Calculate Pearson Correlations between the CCLE-EXP gene and PR gene.

Input

1. Achilles_v2.11_training_phase3.gct.noheader

The original dataset downloaded here with the header (i.e. the first and second line) deleted.

2. CCLE_expression_training_phase3.gct.noheader

The original dataset downloaded here with the header (i.e. the first and second line) deleted.

Output

1. pearson_matrix_all.txt

A matrix of Pearson scores between PR genes and CCLE-EXP genes.

generate_GE_top_100.pl

Summary

Obtain the global ranking informatiom of each feature, which would be used to calculate global scores.

Input

1. prioritized_gene_list_phase3.txt

A list of genes whose essentiality need to be predicted. Download

2. pearson_matrix_all.txt

A matrix of Pearson scores between PR genes and CCLE-EXP genes. Generated by calculate_corr.m

Output

1.feature_list.txt

A two-column table containing feature names and how many times this feature’s local score was top 10. This table would be used to calculated global scores.

get_top_prior_2300.pl

Summary

Use local scores and global rankings to calculate final correlation score. Then output the name of top 9 expression features and 1 copy number feature for each PR gene. One commandline parameter required. We used 0.7 in this project.
Example: perl get_top_prior_2300.pl 0.7

Input

1. feature_list.txt

A two-column table containing feature names and how many times this feature’s local score was top 10. Generated by generate_GE_top_100.pl.

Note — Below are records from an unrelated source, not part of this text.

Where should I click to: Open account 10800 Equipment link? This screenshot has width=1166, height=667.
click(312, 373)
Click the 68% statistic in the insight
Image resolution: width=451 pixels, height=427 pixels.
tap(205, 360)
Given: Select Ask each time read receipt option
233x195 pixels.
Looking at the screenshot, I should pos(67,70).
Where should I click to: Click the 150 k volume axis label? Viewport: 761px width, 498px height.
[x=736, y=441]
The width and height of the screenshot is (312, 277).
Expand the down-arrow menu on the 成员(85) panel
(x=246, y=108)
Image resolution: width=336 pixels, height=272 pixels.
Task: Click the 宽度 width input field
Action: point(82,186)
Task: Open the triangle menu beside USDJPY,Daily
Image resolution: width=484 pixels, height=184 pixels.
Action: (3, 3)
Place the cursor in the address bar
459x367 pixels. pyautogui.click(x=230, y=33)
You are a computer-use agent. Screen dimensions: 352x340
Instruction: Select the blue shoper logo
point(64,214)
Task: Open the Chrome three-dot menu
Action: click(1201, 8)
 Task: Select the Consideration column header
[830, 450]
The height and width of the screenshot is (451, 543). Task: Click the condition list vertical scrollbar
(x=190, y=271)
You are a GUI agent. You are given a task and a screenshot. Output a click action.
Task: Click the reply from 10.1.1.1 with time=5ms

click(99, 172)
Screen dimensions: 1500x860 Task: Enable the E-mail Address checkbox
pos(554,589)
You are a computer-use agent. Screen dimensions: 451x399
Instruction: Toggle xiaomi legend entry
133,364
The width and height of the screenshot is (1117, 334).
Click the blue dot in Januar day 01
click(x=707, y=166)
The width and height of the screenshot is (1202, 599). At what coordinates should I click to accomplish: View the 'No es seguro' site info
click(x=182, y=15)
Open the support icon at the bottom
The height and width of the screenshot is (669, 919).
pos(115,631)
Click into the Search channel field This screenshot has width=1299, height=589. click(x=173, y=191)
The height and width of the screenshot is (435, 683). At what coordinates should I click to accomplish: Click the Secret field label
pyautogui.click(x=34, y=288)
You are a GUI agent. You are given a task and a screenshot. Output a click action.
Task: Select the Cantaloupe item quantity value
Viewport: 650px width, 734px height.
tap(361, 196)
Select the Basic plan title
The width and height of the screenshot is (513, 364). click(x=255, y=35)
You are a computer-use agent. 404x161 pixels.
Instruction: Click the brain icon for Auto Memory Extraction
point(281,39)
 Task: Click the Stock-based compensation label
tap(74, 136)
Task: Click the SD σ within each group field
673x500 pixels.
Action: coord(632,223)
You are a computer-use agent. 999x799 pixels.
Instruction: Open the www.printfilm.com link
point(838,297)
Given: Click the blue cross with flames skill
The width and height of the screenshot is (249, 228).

2. CCLE_copynumber_training_phase3.gct

Unprocess copy number data. Download

3. pearson_matrix_all.txt

A matrix of Pearson scores between PR genes and CCLE-EXP genes. Generated by calculate_corr.m

Output

1. GE_train_top_10

A table of the name of the 10 predictive features of each PR gene.

extract_value_svm.pl

Summary

Generate formated SVM input file for training dataset.

Input

1. CCLE_expression_training_phase3.gct

Unprocess gene expression data. Download

2. CCLE_copynumber_training_phase3.gct

Unprocess copy number data. Download

3. GE_train_top_10

Generated by get_top_prior_2300.pl

4. prioritized_gene_list_phase3.txt

A list of genes whose essentiality need to be predicted. Download

5. Achilles_v2.11_training_phase3.gct.scaled.pos

Achilles scores scaled by min and max. See main text for more information.

Output

1. {GENE}.train.input

This is the SVM input file for training dataset.

extract_value_svm_test.pl

Summary

Similar to extract_value_svm.pl, but generate SVM input files for testing data.

Input

Same as extract_value_svm.pl.

Output

1. {GENE}.test.input

This is the SVM input file for testing dataset.

test_svm_c.pl

Summay

Use SVM to do linear regression and perform prediction on testing dataset. One commandline parameter required. We used 0.005 in this project.
Example: perl test_svm_c.pl 0.005

Input

1. {GENE}.train.input

SVM input files for training data. Generated by extract_value_svm.pl.

2. {GENE}.test.input

SVM input files for testing data. Generated by extract_value_svm_test.pl.

Output

1. {GENE}.model.input

The model for a specific gene.

2. {GENE}.out.input

The predicted essenciality score of a specific gene in testing cell lines.

Cross_Validation

CV_alpha

This folder contains scripts for 5-fold cross-validation testing alternative alpha values.

CV_different_regression_methods

This folder contains scripts for 5-fold cross-validation testing different regression algorithms.

CV_3-30_features

This folder contains scripts for 5-fold cross-validation testing a bunch of alternative numbers (3,4,5…30) of features used for prediction.

CV_no_copynumber

This folder contains scripts for 5-fold cross-validation testing the performance of using only top 10 expression features as the 10 predictive features.

CV_rank_only_cn

This folder contains scripts for 5-fold cross-validation testing the performance of using only top 10 copy numbers as the 10 predictive features.

CV_rank_exp_cn

This folder contains scripts for 5-fold cross-validation testing the performance of putting copy number profile and expression profile together and use the top 10 in the mixed features as the 10 predictive features.